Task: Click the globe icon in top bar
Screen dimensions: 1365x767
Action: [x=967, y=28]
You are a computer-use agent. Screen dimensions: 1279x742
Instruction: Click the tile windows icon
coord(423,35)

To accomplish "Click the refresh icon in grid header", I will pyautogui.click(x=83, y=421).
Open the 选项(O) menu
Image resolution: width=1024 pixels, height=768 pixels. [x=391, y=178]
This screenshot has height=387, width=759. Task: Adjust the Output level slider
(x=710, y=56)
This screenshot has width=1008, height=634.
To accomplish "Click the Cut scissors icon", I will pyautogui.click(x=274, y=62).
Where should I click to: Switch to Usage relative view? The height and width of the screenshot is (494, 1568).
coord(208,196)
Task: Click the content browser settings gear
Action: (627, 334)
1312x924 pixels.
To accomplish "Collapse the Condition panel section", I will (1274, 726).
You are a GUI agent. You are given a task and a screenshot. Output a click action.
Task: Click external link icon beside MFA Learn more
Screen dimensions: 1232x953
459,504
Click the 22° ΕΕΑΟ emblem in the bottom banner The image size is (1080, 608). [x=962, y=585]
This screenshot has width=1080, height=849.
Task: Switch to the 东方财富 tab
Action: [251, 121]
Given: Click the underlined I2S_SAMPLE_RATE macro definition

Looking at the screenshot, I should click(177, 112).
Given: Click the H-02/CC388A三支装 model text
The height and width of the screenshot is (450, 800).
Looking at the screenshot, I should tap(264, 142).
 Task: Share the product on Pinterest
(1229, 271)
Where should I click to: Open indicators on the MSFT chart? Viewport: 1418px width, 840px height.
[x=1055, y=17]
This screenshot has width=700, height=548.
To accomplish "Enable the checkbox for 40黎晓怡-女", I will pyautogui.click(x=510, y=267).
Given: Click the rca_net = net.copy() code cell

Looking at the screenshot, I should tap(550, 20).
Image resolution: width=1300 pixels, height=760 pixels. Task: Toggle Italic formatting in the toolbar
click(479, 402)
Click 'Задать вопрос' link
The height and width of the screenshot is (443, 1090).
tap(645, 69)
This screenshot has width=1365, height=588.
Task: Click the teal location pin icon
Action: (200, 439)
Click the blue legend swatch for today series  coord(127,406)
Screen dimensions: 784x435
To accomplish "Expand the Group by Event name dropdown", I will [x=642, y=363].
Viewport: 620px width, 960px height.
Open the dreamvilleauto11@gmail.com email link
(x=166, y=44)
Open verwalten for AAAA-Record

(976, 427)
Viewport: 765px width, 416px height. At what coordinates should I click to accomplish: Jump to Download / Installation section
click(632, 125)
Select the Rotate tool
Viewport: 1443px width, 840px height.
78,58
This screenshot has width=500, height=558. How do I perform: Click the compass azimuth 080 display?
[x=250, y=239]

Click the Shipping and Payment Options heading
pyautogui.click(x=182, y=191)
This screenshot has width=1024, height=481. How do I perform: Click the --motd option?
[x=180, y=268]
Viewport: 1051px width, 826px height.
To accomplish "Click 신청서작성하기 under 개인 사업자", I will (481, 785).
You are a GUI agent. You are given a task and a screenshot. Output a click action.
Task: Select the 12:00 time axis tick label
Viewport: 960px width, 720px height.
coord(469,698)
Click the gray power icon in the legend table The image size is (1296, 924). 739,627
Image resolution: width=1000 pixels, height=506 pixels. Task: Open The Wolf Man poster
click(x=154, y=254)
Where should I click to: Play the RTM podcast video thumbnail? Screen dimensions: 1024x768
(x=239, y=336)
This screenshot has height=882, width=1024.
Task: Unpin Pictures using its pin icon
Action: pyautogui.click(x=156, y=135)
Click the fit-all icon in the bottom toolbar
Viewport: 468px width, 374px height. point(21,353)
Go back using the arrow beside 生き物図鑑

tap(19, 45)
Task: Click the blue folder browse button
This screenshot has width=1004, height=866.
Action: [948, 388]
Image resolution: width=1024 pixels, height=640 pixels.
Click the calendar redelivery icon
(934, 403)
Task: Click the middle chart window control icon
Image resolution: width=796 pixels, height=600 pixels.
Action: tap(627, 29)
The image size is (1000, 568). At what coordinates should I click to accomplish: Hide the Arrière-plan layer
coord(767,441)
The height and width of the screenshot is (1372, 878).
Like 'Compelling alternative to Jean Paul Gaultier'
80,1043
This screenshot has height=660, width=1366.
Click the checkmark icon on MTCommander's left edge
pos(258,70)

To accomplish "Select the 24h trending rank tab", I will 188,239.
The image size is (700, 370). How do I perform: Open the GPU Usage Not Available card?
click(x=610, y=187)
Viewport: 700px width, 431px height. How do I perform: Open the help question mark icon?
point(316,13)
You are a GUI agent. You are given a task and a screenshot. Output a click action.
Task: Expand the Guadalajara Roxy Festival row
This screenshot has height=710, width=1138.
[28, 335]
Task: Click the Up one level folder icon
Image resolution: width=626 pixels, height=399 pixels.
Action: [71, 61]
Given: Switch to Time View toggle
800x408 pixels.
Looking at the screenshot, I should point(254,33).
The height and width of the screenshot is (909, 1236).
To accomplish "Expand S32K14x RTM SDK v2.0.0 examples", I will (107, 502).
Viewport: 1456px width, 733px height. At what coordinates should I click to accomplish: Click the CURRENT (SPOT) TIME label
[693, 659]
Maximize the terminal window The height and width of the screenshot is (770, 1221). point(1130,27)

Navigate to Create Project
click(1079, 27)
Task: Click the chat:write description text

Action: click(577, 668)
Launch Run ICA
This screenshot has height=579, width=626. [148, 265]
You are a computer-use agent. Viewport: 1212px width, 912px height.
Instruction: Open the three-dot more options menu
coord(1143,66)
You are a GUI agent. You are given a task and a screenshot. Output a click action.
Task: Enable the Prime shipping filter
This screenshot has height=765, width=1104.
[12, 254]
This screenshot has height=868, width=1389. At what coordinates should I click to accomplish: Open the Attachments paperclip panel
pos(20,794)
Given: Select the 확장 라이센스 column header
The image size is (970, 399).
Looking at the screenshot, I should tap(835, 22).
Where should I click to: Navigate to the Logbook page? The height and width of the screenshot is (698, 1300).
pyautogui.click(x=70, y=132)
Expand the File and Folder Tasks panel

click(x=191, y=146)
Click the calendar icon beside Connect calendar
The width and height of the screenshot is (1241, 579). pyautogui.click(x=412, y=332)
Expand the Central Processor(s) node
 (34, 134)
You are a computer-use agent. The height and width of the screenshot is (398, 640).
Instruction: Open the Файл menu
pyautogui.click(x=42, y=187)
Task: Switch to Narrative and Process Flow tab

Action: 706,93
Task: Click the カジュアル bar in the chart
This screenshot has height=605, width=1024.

→ **Your objective**
Each line of the records should be transcribed without change.

→ **Completed task**
Task: Click the globe icon in top bar
Screen dimensions: 1365x767
Action: [x=967, y=28]
You are a computer-use agent. Screen dimensions: 1279x742
Instruction: Click the tile windows icon
coord(423,35)

To accomplish "Click the refresh icon in grid header", I will pyautogui.click(x=83, y=421).
Open the 选项(O) menu
Image resolution: width=1024 pixels, height=768 pixels. [x=391, y=178]
This screenshot has height=387, width=759. Task: Adjust the Output level slider
(x=710, y=56)
This screenshot has width=1008, height=634.
To accomplish "Click the Cut scissors icon", I will pyautogui.click(x=274, y=62).
Where should I click to: Switch to Usage relative view? The height and width of the screenshot is (494, 1568).
coord(208,196)
Task: Click the content browser settings gear
Action: (627, 334)
1312x924 pixels.
To accomplish "Collapse the Condition panel section", I will (1274, 726).
You are a GUI agent. You are given a task and a screenshot. Output a click action.
Task: Click external link icon beside MFA Learn more
Screen dimensions: 1232x953
459,504
Click the 22° ΕΕΑΟ emblem in the bottom banner The image size is (1080, 608). [x=962, y=585]
This screenshot has width=1080, height=849.
Task: Switch to the 东方财富 tab
Action: [251, 121]
Given: Click the underlined I2S_SAMPLE_RATE macro definition

Looking at the screenshot, I should click(177, 112).
Given: Click the H-02/CC388A三支装 model text
The height and width of the screenshot is (450, 800).
Looking at the screenshot, I should tap(264, 142).
 Task: Share the product on Pinterest
(1229, 271)
Where should I click to: Open indicators on the MSFT chart? Viewport: 1418px width, 840px height.
[x=1055, y=17]
This screenshot has width=700, height=548.
To accomplish "Enable the checkbox for 40黎晓怡-女", I will pyautogui.click(x=510, y=267).
Given: Click the rca_net = net.copy() code cell

Looking at the screenshot, I should tap(550, 20).
Image resolution: width=1300 pixels, height=760 pixels. Task: Toggle Italic formatting in the toolbar
click(479, 402)
Click 'Задать вопрос' link
The height and width of the screenshot is (443, 1090).
tap(645, 69)
This screenshot has width=1365, height=588.
Task: Click the teal location pin icon
Action: (200, 439)
Click the blue legend swatch for today series  coord(127,406)
Screen dimensions: 784x435
To accomplish "Expand the Group by Event name dropdown", I will [x=642, y=363].
Viewport: 620px width, 960px height.
Open the dreamvilleauto11@gmail.com email link
(x=166, y=44)
Open verwalten for AAAA-Record

(976, 427)
Viewport: 765px width, 416px height. At what coordinates should I click to accomplish: Jump to Download / Installation section
click(632, 125)
Select the Rotate tool
Viewport: 1443px width, 840px height.
78,58
This screenshot has width=500, height=558. How do I perform: Click the compass azimuth 080 display?
[x=250, y=239]

Click the Shipping and Payment Options heading
pyautogui.click(x=182, y=191)
This screenshot has width=1024, height=481. How do I perform: Click the --motd option?
[x=180, y=268]
Viewport: 1051px width, 826px height.
To accomplish "Click 신청서작성하기 under 개인 사업자", I will (481, 785).
You are a GUI agent. You are given a task and a screenshot. Output a click action.
Task: Select the 12:00 time axis tick label
Viewport: 960px width, 720px height.
coord(469,698)
Click the gray power icon in the legend table The image size is (1296, 924). 739,627
Image resolution: width=1000 pixels, height=506 pixels. Task: Open The Wolf Man poster
click(x=154, y=254)
Where should I click to: Play the RTM podcast video thumbnail? Screen dimensions: 1024x768
(x=239, y=336)
This screenshot has height=882, width=1024.
Task: Unpin Pictures using its pin icon
Action: pyautogui.click(x=156, y=135)
Click the fit-all icon in the bottom toolbar
Viewport: 468px width, 374px height. point(21,353)
Go back using the arrow beside 生き物図鑑

tap(19, 45)
Task: Click the blue folder browse button
This screenshot has width=1004, height=866.
Action: [948, 388]
Image resolution: width=1024 pixels, height=640 pixels.
Click the calendar redelivery icon
(934, 403)
Task: Click the middle chart window control icon
Image resolution: width=796 pixels, height=600 pixels.
Action: tap(627, 29)
The image size is (1000, 568). At what coordinates should I click to accomplish: Hide the Arrière-plan layer
coord(767,441)
The height and width of the screenshot is (1372, 878).
Like 'Compelling alternative to Jean Paul Gaultier'
80,1043
This screenshot has height=660, width=1366.
Click the checkmark icon on MTCommander's left edge
pos(258,70)

To accomplish "Select the 24h trending rank tab", I will 188,239.
The image size is (700, 370). How do I perform: Open the GPU Usage Not Available card?
click(x=610, y=187)
Viewport: 700px width, 431px height. How do I perform: Open the help question mark icon?
point(316,13)
You are a GUI agent. You are given a task and a screenshot. Output a click action.
Task: Expand the Guadalajara Roxy Festival row
This screenshot has height=710, width=1138.
[28, 335]
Task: Click the Up one level folder icon
Image resolution: width=626 pixels, height=399 pixels.
Action: [71, 61]
Given: Switch to Time View toggle
800x408 pixels.
Looking at the screenshot, I should point(254,33).
The height and width of the screenshot is (909, 1236).
To accomplish "Expand S32K14x RTM SDK v2.0.0 examples", I will (107, 502).
Viewport: 1456px width, 733px height. At what coordinates should I click to accomplish: Click the CURRENT (SPOT) TIME label
[693, 659]
Maximize the terminal window The height and width of the screenshot is (770, 1221). point(1130,27)

Navigate to Create Project
click(1079, 27)
Task: Click the chat:write description text

Action: click(577, 668)
Launch Run ICA
This screenshot has height=579, width=626. [148, 265]
You are a computer-use agent. Viewport: 1212px width, 912px height.
Instruction: Open the three-dot more options menu
coord(1143,66)
You are a GUI agent. You are given a task and a screenshot. Output a click action.
Task: Enable the Prime shipping filter
This screenshot has height=765, width=1104.
[12, 254]
This screenshot has height=868, width=1389. At what coordinates should I click to accomplish: Open the Attachments paperclip panel
pos(20,794)
Given: Select the 확장 라이센스 column header
The image size is (970, 399).
Looking at the screenshot, I should tap(835, 22).
Where should I click to: Navigate to the Logbook page? The height and width of the screenshot is (698, 1300).
pyautogui.click(x=70, y=132)
Expand the File and Folder Tasks panel

click(x=191, y=146)
Click the calendar icon beside Connect calendar
The width and height of the screenshot is (1241, 579). pyautogui.click(x=412, y=332)
Expand the Central Processor(s) node
 (34, 134)
You are a computer-use agent. The height and width of the screenshot is (398, 640).
Instruction: Open the Файл menu
pyautogui.click(x=42, y=187)
Task: Switch to Narrative and Process Flow tab

Action: 706,93
Task: Click the カジュアル bar in the chart
This screenshot has height=605, width=1024.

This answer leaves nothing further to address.